Painters approach their subjects with tools in hand, perhaps starting with a sketch or a values study, then moving to paper or canvas with watercolor, paint or pastels. From that process, a landscape, a bar or some cows and horses are born.

Jack Frankenberry approaches his subjects differently. As an animator and 3D modeler, he creates art for video games. This is how he described his creation of a half-timbered cottage.

“I sculpted out modular wall and roof pieces in Zbrush, made low-poly game models in Maya, textures with Substance Painter, and then brought them all into my world with the Unity Engine,” he said.

As a video-game designer, bringing a horse to life might mean turning to Blender – a 3D creation suite for animation – “which I am turning to more and more these days,” he said. “I sculpted the horse in Zbrush and made the game model in Maya, and textured it in Adobe Substance 3-D Painter.”

He grew up in Milwaukee playing video games. In his 20s, he started learning how to make models.
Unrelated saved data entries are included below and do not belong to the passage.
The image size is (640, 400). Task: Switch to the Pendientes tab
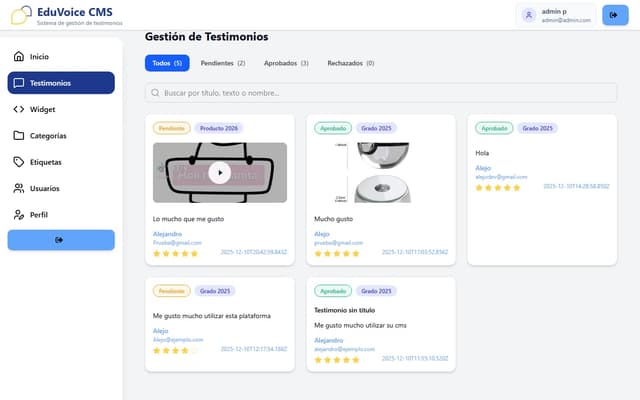[222, 63]
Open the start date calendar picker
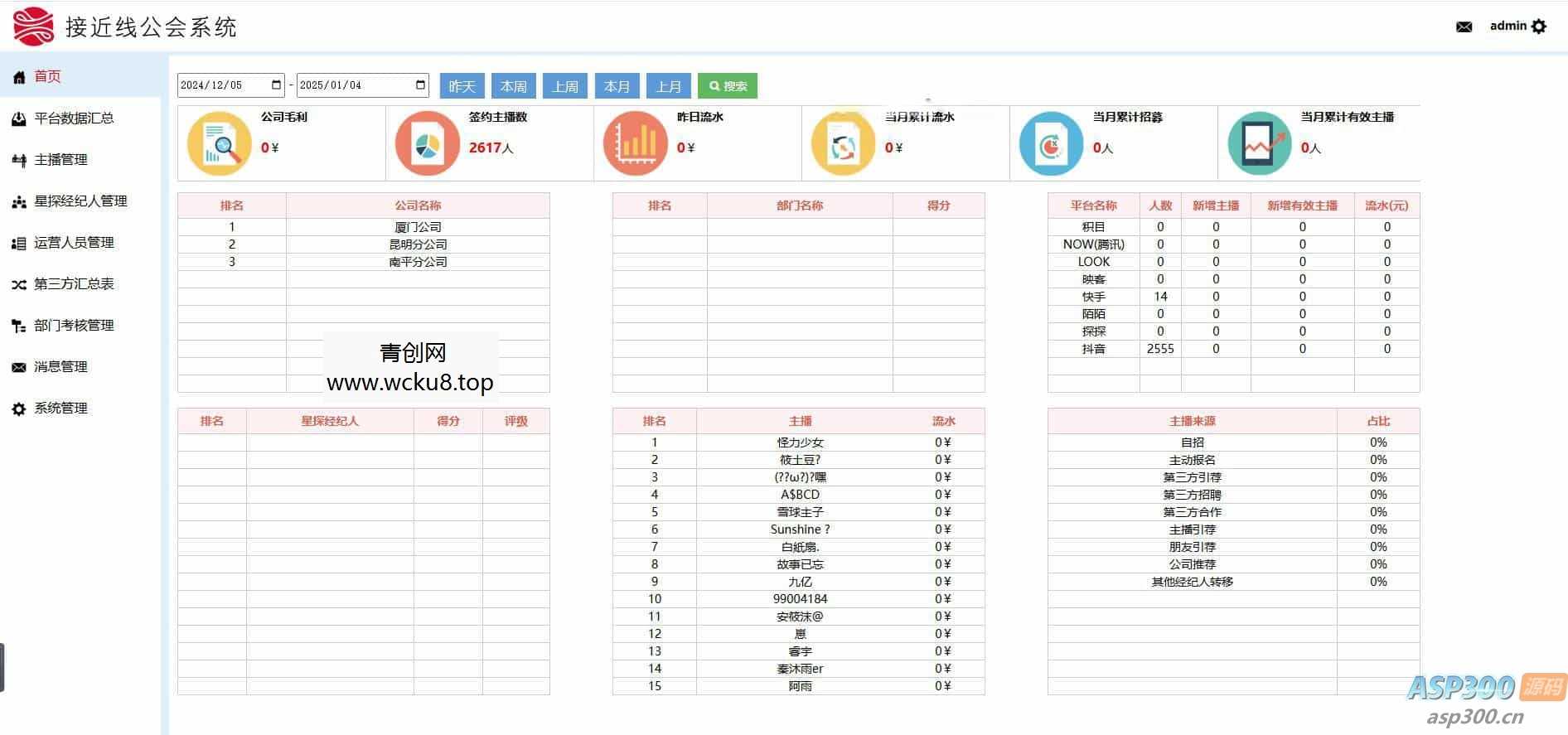 [x=276, y=85]
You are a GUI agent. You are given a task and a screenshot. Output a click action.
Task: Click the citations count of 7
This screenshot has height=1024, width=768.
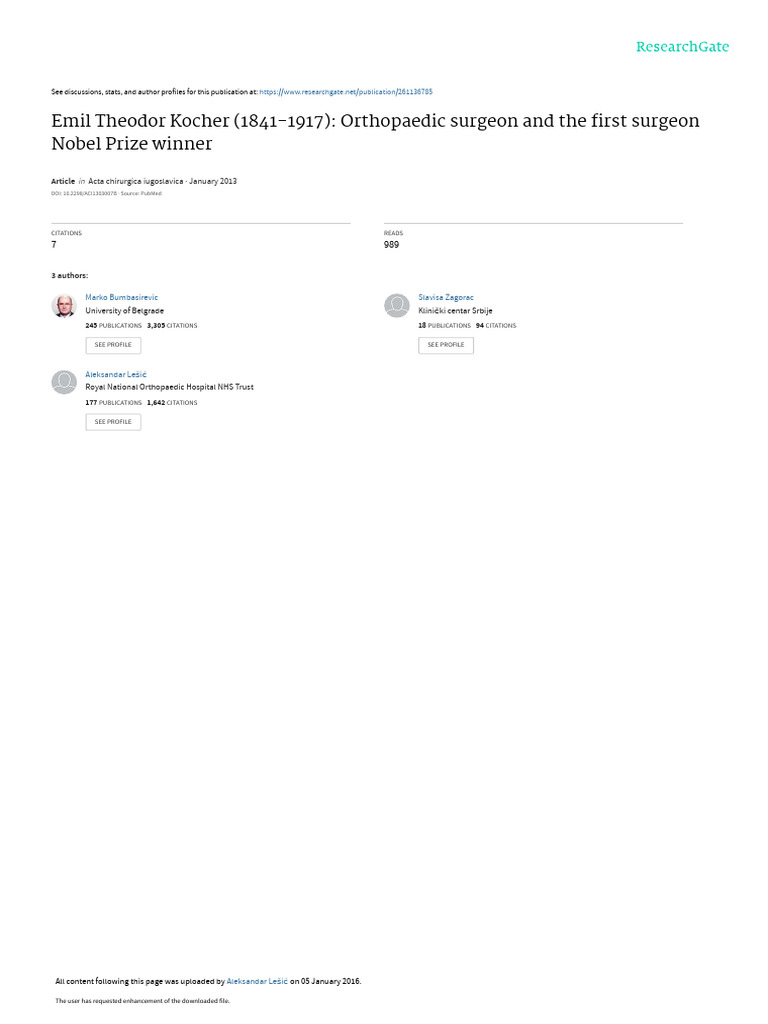(54, 244)
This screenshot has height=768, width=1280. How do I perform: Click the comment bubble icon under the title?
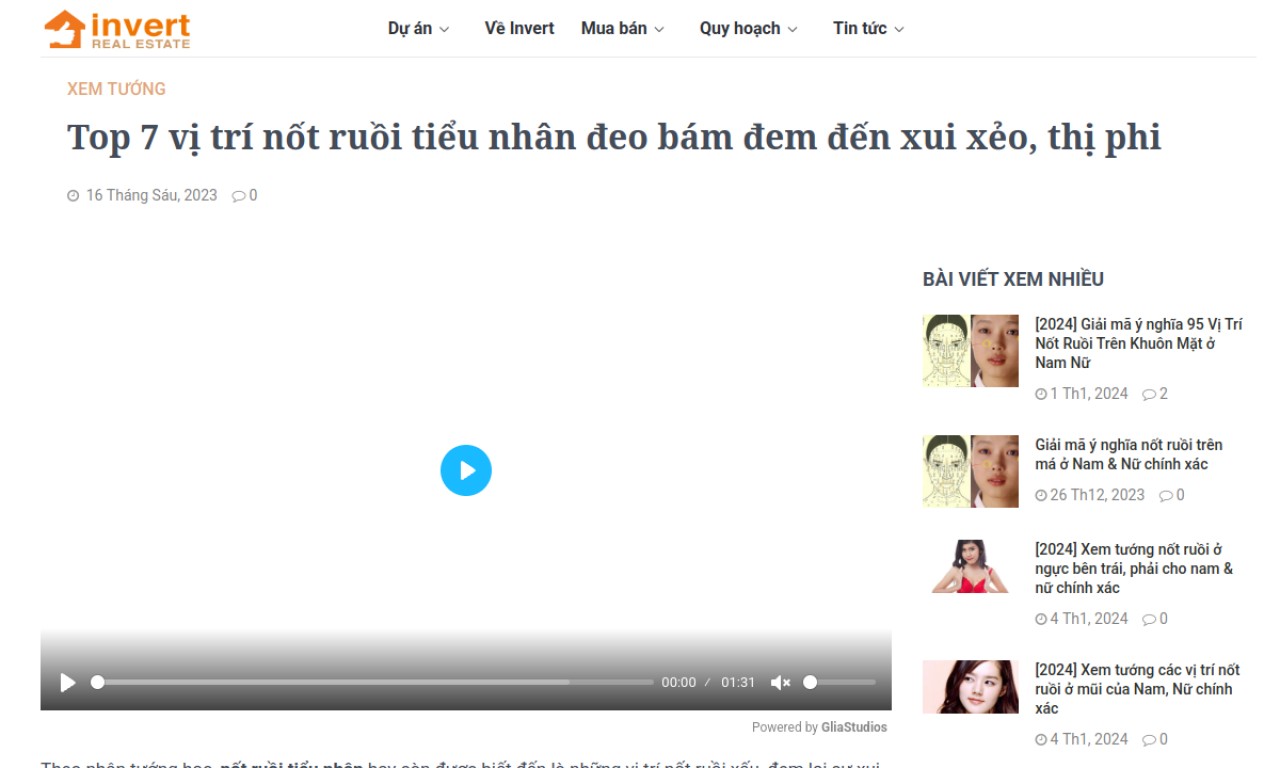(239, 196)
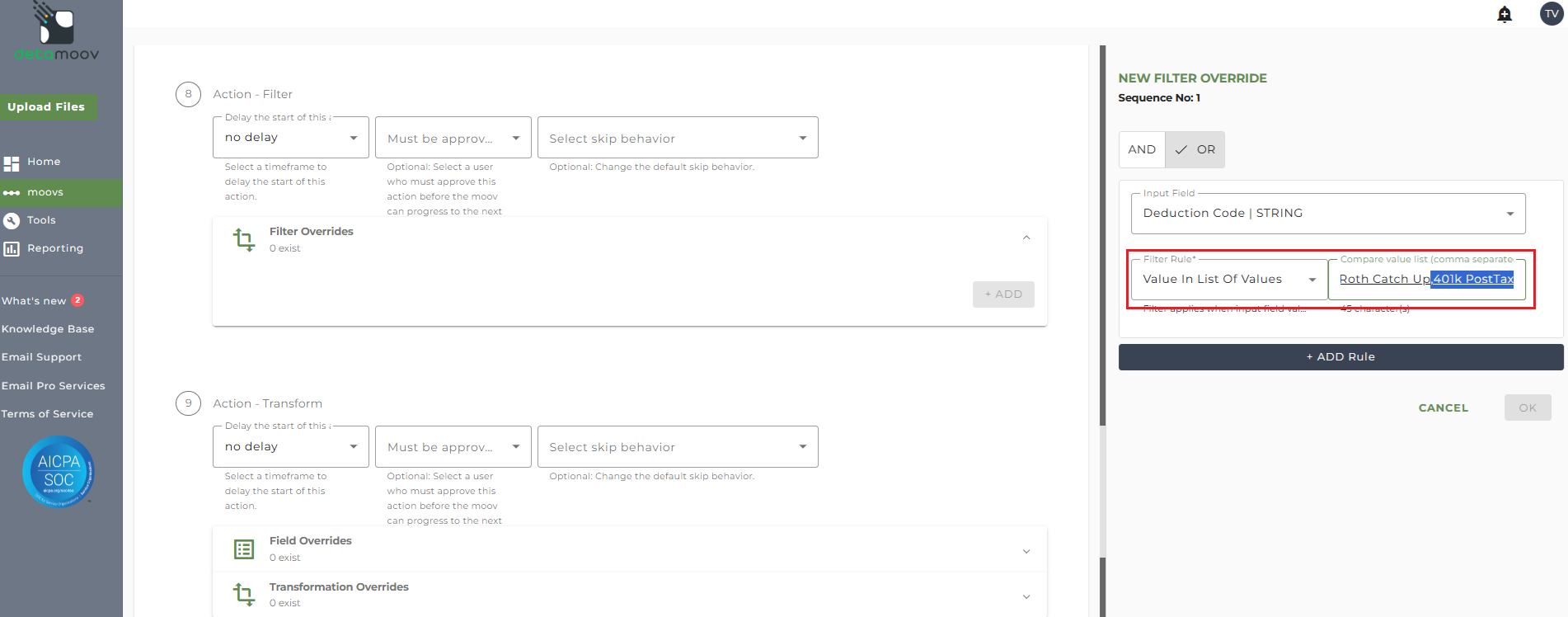Select the AND condition toggle

click(x=1142, y=149)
“It was simple stuff and it was fun, and I started to realize I could make models and sell them through an online marketplace,” he said. “I started making a few dollars, and then a couple of hundred bucks. I realized I could make a living just making video game models and selling them. And I also started making courses – over 40 or 50 hours of online videos teaching people how to do this stuff, too – making anything from buildings and environments to characters, outfits and weapons. Just pretty much anything.”

ArtStation carries some of his work for sale – modular castle pieces, a windbreaker, boots, a male model, a suit of armor, full heads, skulls, trousers – items that developers can buy and use in their own video games.

He’s also developing his own game through a grant he received from a nonprofit foundation in Zurich, Switzerland, DFINITY. The game will run on a blockchain and control what actors can do through smart contracts

“It’s a multiplayer game that you can play with other people, and every move you make in the game will be checked by smart contracts, and it has the security of the blockchain,” he said.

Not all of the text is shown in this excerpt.